Его ждал Эк с машиной. Летучий Хрен, прознав обо всем, велел Петеру прервать командировку и вернуться в редакцию за дополнительными инструкциями. Езда причинила Петеру массу переживаний - ягодицы пострадали не менее, чем локти и колени; наконец, он приспособился ехать стоя, придерживаясь за дугу тента. Эк рассказал, что мост устоял, но работы пока ведутся только восстановительные, потому что разбомбили к чертям собачьим все подъездные пути, электростанцию - ее настолько основательно, что сразу стали строить новую,- и здорово покорежили стапель. Ну и по мелочам... да. Но налеты прекратились. Почти прекратились. В тот день сбили, говорят, пятьдесят шесть самолетов - это кого хочешь отучит... Летучий Хрен расспросил Петера - очень кратко - о делах и велел отдыхать. В тот же вечер Менандр свозил Петера в генеральскую баню, там за него взялся огромных размеров волосатый мужик и за два часа превратил Петера в розовую ватную куклу - размял, снял коросту, распарил и измолотил руки, ноги, спину. Наутро Петер проснулся легким и обновленным. И пошел к Летучему Хрену.
- Так сразу? - удивился тот.- А я хотел тебя еще здесь подержать.
- Позарез надо,- сказал Петер.- Просто позарез.
- Ну, тогда давай, выкладывай подробности,- сказал Летучий Хрен. И потом, когда Петер выложил все, что знал, и о чем догадывался, и о чем только подозревал, согласился: - Поезжай.

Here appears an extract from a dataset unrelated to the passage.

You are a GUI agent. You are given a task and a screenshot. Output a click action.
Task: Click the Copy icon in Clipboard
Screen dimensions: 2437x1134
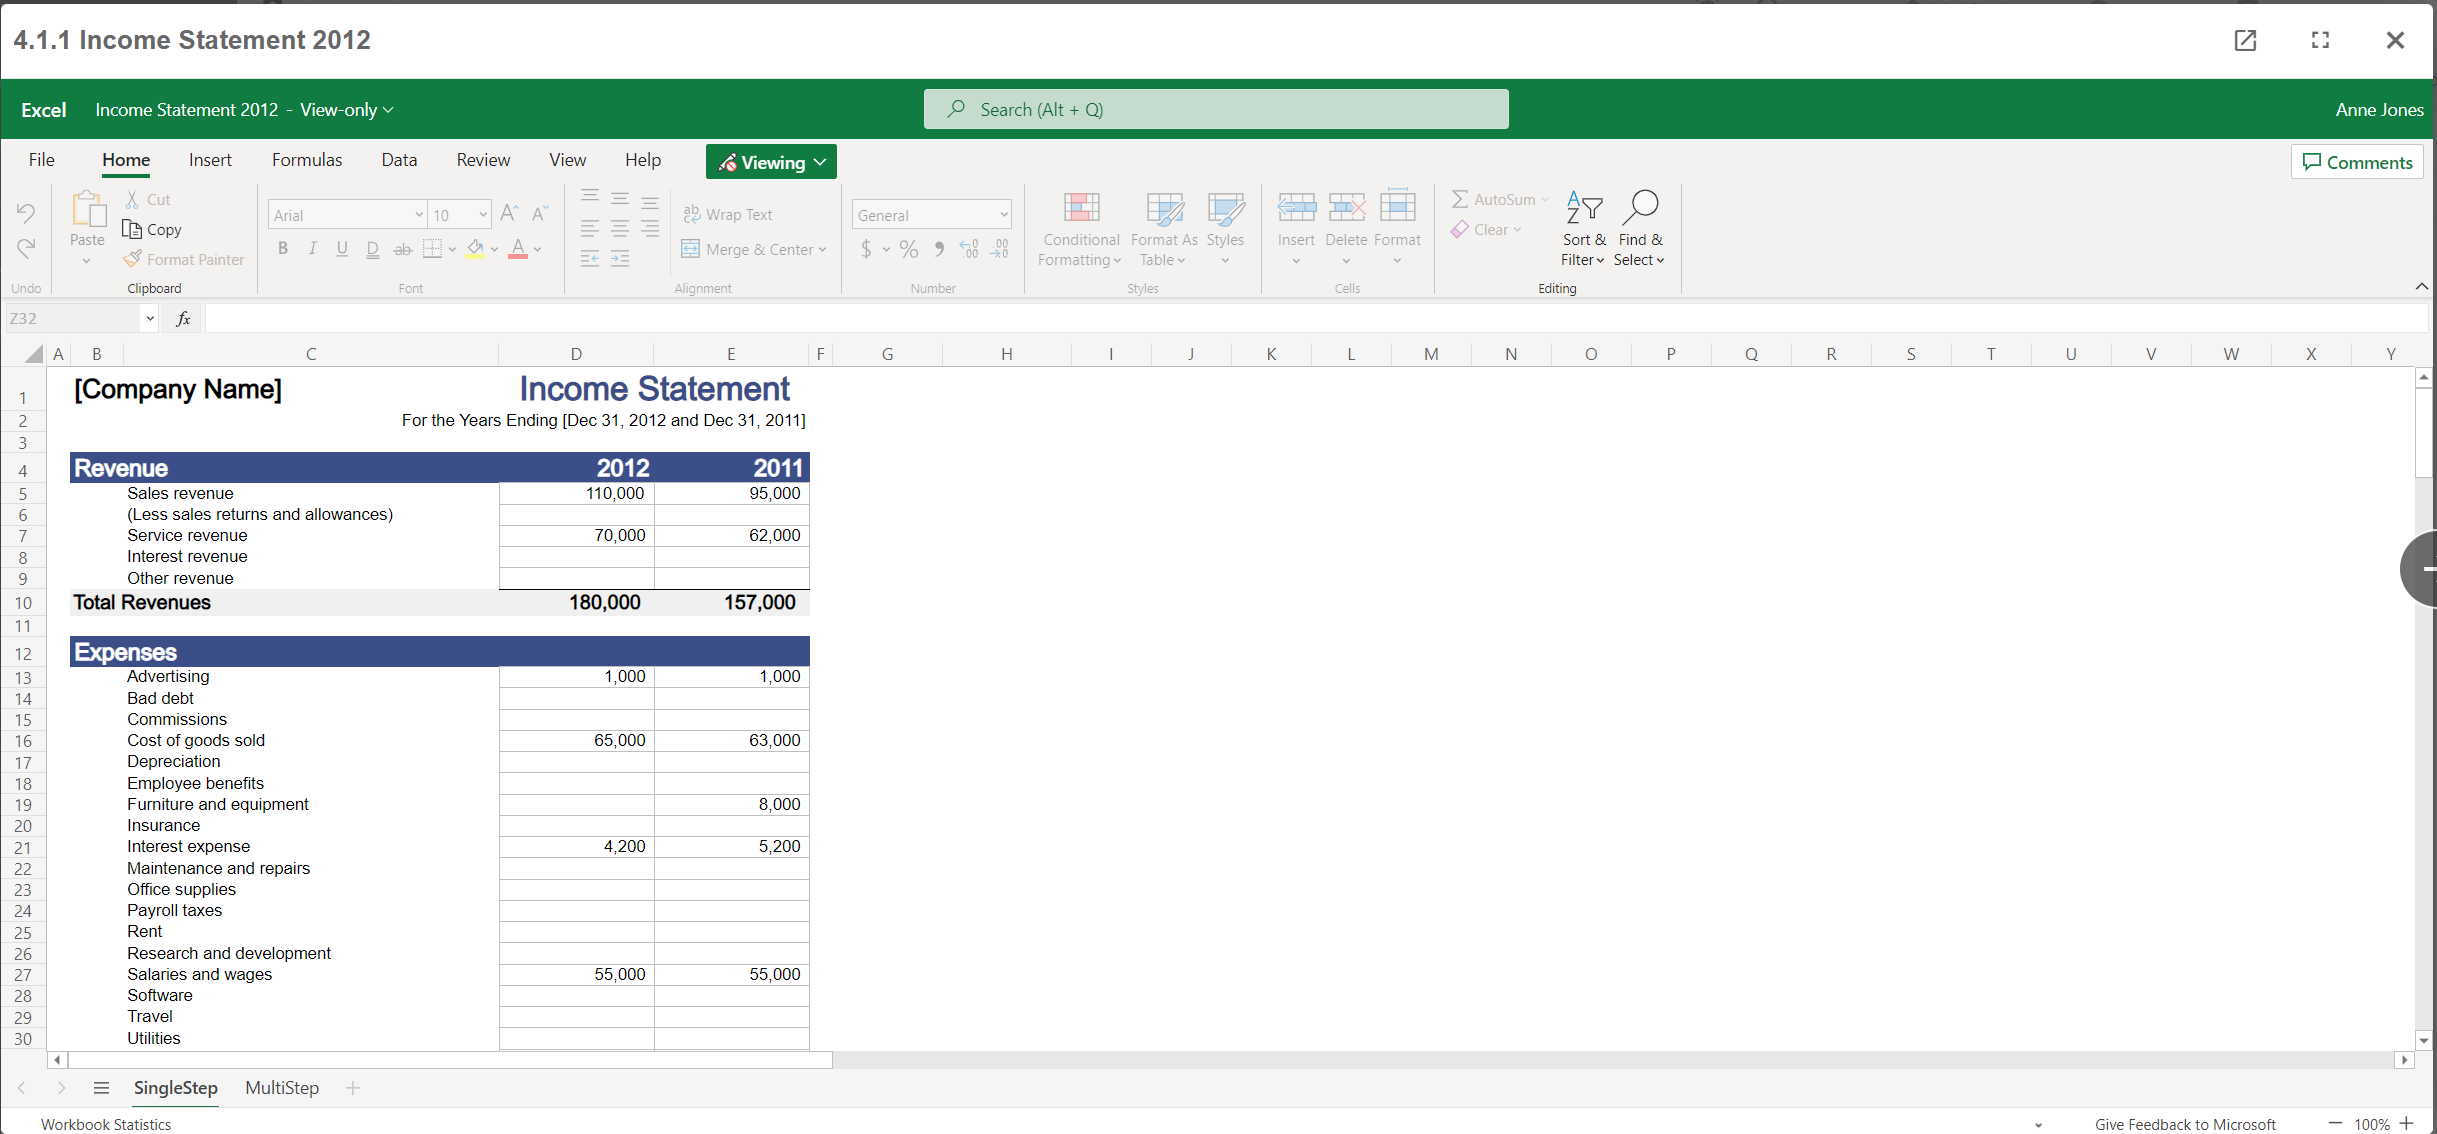point(132,229)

Возвращается на круги своя, подумал Петер, все та же докрасна ободранная земля, следы наступления великой инженерной армии, но ведь я вижу это только во второй раз, почему же кажется, что - в сотый? А вот новенькое: дюралевые обломки, разбросанные вокруг - да как много! Специально стаскивали и раскладывали вдоль дороги. А машин разбитых нет, убирают сразу с глаз долой. Рука господина Мархеля, это уж точно...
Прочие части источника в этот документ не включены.